The C Word – Three years later

August 9, 2014 – etched in our memory banks forever.  The day that set our lives down new paths – paths of unknowns – paths of fear – paths of change.

We have since discovered that many cancers are found during trips to emergency rooms for other ailments.  In that regard, we are similar to many others.  Yet, pseudomyxoma peritonei is a rare cancer – and that makes the journey very dissimilar to others. The medical issues that we deal with are familiar only to a handful of others, most notably colon cancer.  Not only are PMP survivors are typically dealing with loss of bowel/intestinal tract and also all or parts of other organs such as spleens, gall bladders, appendix.   

Let’s look at what’s new, how things have changed:

When first diagnosed, we knew nothing about this cancer.  Such a long word.  So little to find about it.  When your oncologist walks in with a google printout of PMP from a British website – you are terrified!!  That’s not exactly a comforting feeling.  Over the past thirty-six months we have learned a lot.  We are not experts – and we don’t know all the details about the different variations of appendix cancer.  We do know what many of the other patients may be feeling – and we empathize with those who’ve lost a myriad of internal organs that we always felt were important!  We’ve learned a lot – by asking questions of our own doctors – by reading and listening to others with disease.

Thirty-six months ago we were novices in our knowledge.  Today we are advocates, educators and mentors of appendix cancer.  We have surrounded ourselves with other survivors and caregivers.  We tell anyone who will listen about this rare cancer. 

Thirty-six months ago we were both employed.  We both left in the morning for our jobs.  George had been with his company for over 25 years.  I’d been at mine for just over a year. 

Today, we are both at home.  While George is not exactly retired - - he is tired.  A lot.  His stamina is low.  Some days he is able to get up and move about a lot – but most days he lasts just a few hours before he has to relegate himself to an easy chair.  I chose to retire at this point in order to reduce the stress of living with someone who has cancer – and to be able to react to his needs as the disease progresses. 
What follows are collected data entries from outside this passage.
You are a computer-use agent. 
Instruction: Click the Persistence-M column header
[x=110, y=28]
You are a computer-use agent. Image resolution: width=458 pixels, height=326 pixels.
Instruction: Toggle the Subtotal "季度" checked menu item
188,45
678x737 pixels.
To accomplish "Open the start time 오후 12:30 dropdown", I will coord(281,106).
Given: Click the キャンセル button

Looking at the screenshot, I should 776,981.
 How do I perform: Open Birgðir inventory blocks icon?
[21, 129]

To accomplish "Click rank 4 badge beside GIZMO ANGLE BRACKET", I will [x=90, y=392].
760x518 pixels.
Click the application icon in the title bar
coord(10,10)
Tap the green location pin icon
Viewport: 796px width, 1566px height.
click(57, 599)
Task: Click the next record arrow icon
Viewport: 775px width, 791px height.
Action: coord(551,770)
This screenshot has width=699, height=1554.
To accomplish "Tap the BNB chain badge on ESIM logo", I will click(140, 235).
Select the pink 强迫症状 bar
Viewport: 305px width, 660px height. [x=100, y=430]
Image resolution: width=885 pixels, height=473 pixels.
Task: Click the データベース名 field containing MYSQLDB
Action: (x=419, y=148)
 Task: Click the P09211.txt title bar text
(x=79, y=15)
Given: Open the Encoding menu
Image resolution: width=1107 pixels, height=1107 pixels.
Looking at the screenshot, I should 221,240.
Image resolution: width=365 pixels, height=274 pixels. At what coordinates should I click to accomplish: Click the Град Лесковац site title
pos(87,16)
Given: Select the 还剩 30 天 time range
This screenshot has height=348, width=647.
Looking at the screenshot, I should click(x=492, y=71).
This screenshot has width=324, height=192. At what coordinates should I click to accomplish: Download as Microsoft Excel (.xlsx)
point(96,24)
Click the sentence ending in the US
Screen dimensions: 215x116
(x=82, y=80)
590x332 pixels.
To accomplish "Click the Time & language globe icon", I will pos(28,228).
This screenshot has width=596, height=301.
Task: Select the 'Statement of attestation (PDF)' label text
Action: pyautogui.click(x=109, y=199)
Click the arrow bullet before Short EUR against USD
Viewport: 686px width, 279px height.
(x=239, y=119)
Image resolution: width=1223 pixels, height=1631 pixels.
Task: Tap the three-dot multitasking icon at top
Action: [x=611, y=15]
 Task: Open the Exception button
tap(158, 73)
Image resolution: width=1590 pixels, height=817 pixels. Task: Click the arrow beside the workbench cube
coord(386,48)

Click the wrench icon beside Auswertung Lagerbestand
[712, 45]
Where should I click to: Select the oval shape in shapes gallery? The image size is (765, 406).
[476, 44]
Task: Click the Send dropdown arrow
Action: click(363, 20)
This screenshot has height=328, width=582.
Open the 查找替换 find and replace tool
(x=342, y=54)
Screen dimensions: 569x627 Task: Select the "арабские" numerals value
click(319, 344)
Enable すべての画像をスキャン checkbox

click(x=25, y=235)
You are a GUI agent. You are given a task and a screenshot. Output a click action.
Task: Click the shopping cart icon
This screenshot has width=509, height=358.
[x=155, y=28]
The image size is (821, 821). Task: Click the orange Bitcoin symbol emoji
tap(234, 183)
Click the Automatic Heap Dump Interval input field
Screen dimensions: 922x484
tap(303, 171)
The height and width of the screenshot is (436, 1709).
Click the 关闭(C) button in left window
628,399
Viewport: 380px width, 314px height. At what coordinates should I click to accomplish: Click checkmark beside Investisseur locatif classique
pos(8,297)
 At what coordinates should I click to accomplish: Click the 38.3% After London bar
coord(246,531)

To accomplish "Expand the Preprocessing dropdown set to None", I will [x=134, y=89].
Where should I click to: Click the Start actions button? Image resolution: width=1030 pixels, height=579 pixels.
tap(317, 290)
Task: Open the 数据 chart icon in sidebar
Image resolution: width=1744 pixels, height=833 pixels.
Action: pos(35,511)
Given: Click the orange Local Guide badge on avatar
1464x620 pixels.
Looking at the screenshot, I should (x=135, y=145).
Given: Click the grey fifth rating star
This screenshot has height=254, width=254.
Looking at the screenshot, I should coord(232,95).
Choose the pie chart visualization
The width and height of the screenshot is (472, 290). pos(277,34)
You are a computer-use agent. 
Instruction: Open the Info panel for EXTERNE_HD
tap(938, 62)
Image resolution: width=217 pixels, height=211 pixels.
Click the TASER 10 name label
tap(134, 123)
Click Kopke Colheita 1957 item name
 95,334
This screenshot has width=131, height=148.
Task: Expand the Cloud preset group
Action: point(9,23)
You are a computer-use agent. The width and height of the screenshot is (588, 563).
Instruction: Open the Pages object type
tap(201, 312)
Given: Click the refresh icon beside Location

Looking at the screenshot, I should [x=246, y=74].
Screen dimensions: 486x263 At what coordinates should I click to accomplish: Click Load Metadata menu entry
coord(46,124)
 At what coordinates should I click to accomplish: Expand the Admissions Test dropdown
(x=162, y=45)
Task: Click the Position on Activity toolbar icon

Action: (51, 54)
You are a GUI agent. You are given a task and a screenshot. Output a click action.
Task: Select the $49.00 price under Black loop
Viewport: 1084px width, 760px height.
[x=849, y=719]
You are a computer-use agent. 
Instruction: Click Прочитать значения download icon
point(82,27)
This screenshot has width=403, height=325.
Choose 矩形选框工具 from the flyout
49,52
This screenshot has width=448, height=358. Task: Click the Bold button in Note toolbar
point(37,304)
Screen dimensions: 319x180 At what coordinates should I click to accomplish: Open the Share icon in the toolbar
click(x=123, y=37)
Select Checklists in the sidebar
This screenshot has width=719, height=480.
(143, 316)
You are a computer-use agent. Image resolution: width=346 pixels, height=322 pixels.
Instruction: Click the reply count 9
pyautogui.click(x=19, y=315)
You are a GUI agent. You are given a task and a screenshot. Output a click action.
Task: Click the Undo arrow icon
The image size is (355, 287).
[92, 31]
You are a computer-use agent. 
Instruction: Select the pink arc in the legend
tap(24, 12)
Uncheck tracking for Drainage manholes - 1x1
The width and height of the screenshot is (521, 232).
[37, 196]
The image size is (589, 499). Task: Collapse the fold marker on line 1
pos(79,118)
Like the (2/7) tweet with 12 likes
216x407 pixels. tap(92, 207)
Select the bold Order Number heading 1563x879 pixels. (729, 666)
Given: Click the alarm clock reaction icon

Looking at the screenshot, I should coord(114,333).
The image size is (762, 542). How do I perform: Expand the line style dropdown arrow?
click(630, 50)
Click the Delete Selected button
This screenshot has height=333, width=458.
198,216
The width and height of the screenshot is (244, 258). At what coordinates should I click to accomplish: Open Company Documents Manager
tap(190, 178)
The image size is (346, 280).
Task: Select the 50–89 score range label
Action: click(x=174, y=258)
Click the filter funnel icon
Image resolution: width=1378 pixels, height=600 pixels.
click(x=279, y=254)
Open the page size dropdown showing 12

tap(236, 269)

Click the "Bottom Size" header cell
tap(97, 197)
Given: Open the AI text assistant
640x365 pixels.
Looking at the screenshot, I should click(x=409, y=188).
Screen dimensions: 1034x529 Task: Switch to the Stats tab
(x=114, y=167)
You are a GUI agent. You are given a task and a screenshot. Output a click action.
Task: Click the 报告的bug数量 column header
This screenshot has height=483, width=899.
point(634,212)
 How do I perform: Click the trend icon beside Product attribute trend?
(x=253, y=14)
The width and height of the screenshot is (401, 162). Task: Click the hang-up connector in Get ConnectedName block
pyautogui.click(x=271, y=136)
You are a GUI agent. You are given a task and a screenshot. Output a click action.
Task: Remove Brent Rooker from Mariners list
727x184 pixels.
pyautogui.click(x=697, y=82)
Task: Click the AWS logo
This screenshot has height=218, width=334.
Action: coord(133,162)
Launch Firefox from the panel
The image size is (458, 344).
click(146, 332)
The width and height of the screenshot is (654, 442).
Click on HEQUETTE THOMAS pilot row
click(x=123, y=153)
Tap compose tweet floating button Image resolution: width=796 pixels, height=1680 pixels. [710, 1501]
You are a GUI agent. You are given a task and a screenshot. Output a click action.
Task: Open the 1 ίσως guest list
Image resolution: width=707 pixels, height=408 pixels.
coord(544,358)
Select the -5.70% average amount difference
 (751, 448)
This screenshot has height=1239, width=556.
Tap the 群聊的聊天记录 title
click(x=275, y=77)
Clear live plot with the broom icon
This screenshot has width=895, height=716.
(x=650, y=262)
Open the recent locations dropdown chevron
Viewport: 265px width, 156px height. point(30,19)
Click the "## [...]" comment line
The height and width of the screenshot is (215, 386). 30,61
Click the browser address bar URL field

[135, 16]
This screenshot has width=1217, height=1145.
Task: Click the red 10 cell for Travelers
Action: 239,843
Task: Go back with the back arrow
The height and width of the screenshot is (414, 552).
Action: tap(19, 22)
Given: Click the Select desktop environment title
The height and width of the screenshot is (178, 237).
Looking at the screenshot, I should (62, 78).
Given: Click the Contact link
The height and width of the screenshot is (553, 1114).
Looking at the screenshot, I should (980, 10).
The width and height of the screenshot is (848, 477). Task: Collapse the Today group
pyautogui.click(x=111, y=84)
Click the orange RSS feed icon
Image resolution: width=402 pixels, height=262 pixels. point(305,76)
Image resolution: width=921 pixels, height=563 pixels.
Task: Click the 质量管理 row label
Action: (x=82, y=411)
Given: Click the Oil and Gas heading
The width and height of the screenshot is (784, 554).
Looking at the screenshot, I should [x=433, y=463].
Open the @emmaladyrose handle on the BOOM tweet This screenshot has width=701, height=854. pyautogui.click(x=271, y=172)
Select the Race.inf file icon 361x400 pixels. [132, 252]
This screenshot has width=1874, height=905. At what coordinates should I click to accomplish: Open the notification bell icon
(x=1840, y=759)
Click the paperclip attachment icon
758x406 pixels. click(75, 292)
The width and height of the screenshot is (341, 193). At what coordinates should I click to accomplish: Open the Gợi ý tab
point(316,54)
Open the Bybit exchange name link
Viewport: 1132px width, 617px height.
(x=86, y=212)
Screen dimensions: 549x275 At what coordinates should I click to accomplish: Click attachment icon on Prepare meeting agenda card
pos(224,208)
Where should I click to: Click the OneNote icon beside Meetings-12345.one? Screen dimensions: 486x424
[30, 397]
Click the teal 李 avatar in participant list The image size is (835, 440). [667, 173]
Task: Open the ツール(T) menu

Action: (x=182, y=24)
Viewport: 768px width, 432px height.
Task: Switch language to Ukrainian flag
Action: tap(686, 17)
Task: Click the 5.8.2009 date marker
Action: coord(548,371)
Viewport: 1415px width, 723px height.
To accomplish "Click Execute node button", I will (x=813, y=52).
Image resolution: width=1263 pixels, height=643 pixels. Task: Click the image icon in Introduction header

Thirty-six months ago George would stay busy in his spare time building things out in the garage.  Large projects in our backyard are evidence of his hard work and creativity – a pergola, arbor and wheelchair ramp.  Tedious, detailed projects such as a grandfather clock and a dulcimer now sit in others homes.  Unfinished, not even started, the wood for a double bench meant to go in the backyard sits in the garage – purchased precisely on the day that we received the cancer news.

Yet, we both manage to stay busy.  George has found some satisfaction helping PMP Pals Network with their newsletter and with their upcoming annual conference.  I’ve been working a lot on a fundraiser for ACPMP Research Foundation.  I’m also exercising my creative juices making handmade things to sell to raise money for PMP Pals Network. 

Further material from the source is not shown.